Em sua fala, Mattia destacou que, diante do aumento das demandas sociais, das restrições fiscais e de um cenário global de incertezas, a atuação do Estado se torna mais complexa e exige maior rigor na tomada de decisões. “A gestão pública só pode ser considerada eficiente quando consegue produzir resultados concretos para a sociedade”, afirmou.
A especialista ressaltou ainda o papel dos órgãos de controle, como tribunais de contas e controladorias, mas ponderou que a qualidade do gasto público começa antes da fiscalização. “Antes de existir o gasto público, existe uma decisão pública. E é essa decisão que precisa ser qualificada”, disse, ao comparar a lógica da administração pública com práticas do setor privado.
Segundo Mattia, a boa governança é elemento central nesse processo. Ela citou a importância de planejamento estratégico, definição clara de responsabilidades e coordenação entre diferentes órgãos, especialmente em políticas públicas complexas. A especialista também destacou a contribuição do ministro Augusto Nardes para a consolidação da agenda de governança no país.

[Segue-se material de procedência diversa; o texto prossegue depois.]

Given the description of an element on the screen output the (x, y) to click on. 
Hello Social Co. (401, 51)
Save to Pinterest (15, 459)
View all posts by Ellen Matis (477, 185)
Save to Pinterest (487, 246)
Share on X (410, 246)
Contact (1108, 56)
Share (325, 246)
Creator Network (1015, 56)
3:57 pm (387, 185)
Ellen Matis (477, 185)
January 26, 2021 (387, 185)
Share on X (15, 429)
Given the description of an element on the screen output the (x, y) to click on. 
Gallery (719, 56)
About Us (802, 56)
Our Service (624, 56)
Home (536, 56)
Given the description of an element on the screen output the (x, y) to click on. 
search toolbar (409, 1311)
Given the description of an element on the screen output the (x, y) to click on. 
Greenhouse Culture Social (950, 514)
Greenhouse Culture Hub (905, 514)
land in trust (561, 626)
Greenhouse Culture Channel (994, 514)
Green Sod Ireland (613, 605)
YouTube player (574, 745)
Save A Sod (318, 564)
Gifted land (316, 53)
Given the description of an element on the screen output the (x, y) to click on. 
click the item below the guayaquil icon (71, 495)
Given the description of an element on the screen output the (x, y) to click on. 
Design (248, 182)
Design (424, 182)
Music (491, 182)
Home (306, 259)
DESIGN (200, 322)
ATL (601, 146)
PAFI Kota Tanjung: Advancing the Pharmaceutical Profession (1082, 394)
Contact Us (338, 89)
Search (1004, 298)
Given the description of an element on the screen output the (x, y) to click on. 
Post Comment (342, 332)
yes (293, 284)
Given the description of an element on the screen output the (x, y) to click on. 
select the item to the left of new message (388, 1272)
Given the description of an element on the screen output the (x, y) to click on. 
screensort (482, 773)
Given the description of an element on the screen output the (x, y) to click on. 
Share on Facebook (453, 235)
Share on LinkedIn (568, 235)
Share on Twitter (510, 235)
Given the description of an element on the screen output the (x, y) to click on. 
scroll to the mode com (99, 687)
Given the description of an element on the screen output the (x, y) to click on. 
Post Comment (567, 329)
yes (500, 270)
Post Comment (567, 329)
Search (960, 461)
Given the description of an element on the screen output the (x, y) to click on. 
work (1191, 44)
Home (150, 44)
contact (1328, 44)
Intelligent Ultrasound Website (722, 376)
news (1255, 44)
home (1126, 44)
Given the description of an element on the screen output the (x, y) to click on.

Outro ponto central da apresentação foi a gestão de riscos, apontada como ferramenta essencial para antecipar cenários e evitar falhas na execução de políticas públicas. “Hoje, muitas lideranças ainda estão focadas em apagar incêndios, olhando para problemas já concretizados, quando deveriam estar se preparando para riscos futuros”, afirmou. Para ela, risco é a possibilidade de eventos que podem impactar objetivos, e sua análise permite reduzir danos ou evitar prejuízos.
Ao concluir, Mattia reforçou que o desafio atual não é apenas executar melhor o orçamento, mas decidir melhor antes de gastar. “O equilíbrio fiscal não depende só de arrecadar mais ou cortar despesas, mas de evitar decisões que geram custos permanentes sem retorno à sociedade. Quanto mais estruturado for o processo decisório, maior a chance de o gasto público gerar resultados concretos”, concluiu.